Face Tracking Duck (and Sheep!)

Did you know that you can control your DSLR camera via command line instructions. Not me! And I wouldn’t have until I attempted this project. But that’s besides the point, this project goes beyond me simply using a DSLR camera to obtain a video feed. I used a 2-DOF pan-tilt rig powered by Arduino and the OpenCV library to track the movement of a person’s face. In a way, one could call this a rudimentary example of an animatronic head.

If you move upwards, the head will tilt upwards to look at you. Almost like its gaze will follow in whichever direction you move. (Provided you remain within the frame, of course!) I tried placing several cute toys on the pan-tilt rig such as a duck or a sheep, and a ladybird.

Setting up a DSLR camera for your video feed:

I used a DSLR camera so that I can position the camera wherever I wanted to. In addition, you get a higher frame rate, better image quality etc… This project works with a laptop camera as well, which is what I was using at the beginning of the project. Also, you can try using any other USB webcam or gphoto2 library supported cameras.

I carried out this project on Ubuntu 18.04, so all the instructions are for Ubuntu. I followed the instructions at [12] to set it up. gphoto2 is a great library if you want to control specific features of your webcam such as ISO mode, white balance, flash mode etc...

Using gphoto2 –list-config you can see what camera parameters you can control from the command line, for instance my camera’s config list is shown below. Different cameras will have a different list of parameters that you can control.

Using gphoto2 –set-config [name]=value, you can set a parameter to a certain value. For instance, maybe you want to turn off flash, you could assign a value using this command.

Each time you start up your system make sure you set up another video stream output (other than your laptop camera). dev/video1 is used as the video stream output. Usually video0 will refer to your laptop camera. To set this up you run:

sudo modprobe v4l2loopback exclusive_caps=1 max_buffers=2

This line is in the shell script provided along with this project but has been commented out, you can uncomment it if you want to.

To make sure that your terminal doesn’t say something along the lines of

“Could not claim the USB device”.

You have to kill a gphoto2 process. I’ve written the UNIX commands for that in the shell script. The process is called “gphoto2 – spawner”, the shell script finds the ID for the process and then kills it. Also if you want to get the video stream you can read up more on [13]. In this case, I used the Unix command shown below. (Also present in the shell script).

gphoto2 --set-config flashmode=0 --stdout --capture-movie | ffmpeg -i pipe:0 -vcodec rawvideo -pix_fmt yuv420p -threads 0 -f v4l2 /dev/video1

Note: I am outputting the video stream to /dev/video1 and flashmode=0 (I turned off flash). There are more settings you can play around with. Just read up the ffmpeg and gphoto2 documentations.

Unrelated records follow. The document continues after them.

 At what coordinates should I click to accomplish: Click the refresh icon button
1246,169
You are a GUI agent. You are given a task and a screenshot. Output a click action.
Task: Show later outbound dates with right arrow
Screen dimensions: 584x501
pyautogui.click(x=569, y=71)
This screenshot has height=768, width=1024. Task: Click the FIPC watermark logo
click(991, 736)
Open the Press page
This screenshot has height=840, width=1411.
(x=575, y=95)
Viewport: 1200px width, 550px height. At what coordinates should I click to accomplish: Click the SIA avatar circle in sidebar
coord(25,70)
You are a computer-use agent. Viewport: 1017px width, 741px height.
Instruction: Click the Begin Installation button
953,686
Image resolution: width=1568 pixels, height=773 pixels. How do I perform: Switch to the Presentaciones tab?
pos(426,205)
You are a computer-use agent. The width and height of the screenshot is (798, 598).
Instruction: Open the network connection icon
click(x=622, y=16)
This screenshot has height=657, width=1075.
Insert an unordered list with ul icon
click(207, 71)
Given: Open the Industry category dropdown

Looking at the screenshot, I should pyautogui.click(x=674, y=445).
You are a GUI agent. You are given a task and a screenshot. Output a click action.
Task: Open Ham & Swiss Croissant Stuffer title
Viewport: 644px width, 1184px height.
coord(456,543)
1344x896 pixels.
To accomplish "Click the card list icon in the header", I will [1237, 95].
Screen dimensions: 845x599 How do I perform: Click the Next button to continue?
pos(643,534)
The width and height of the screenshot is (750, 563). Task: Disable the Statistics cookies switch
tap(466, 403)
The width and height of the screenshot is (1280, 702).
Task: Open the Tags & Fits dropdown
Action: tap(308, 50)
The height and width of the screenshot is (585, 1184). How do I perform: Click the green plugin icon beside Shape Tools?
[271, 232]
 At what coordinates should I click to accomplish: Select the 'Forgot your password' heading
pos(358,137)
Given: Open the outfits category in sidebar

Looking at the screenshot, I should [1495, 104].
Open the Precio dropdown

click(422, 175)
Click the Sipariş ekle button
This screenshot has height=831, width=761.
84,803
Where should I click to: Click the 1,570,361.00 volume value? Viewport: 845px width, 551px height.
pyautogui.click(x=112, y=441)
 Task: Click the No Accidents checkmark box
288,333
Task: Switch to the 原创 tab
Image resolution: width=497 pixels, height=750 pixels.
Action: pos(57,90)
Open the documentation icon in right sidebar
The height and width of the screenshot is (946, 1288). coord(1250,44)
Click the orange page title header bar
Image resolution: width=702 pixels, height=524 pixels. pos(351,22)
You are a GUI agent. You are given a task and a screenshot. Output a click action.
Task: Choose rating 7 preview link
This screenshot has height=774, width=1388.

Using Serial Communication:

Serial communication is an easy to use communication protocol, so for this project I stuck with that. However, if I ever decide to set up the detached rig for a display then I’d use some form of wireless connection instead. In the shell script provided, the command shown below is used. This is to enable the serial port for read and writing purposes.

sudo chmod a+rw /dev/ttyACM0

I set the Baud Rate to 38400. A higher value is chosen so that data is sent faster between the face tracking module and the Arduino. A lot of the code was inspired from [14], whereby the code you send from the python app is encoded in the form of "X__Y__Z". The values in the blank spaces are set to contain the x and y coordinates of the centre point of the detected face. The Arduino Code then reads the data from the Serial Port. Again this code was obtained from [14].

Setting up the Pan-tilt rig:

I got the Pan-tilt servo rig from Thingiverse. The original STL files were designed by the user fbuenonet. I stuck it on a piece of cardboard box using screws, making sure one side of the box was hollow so that I could place my arduino, breadboard and wires underneath it.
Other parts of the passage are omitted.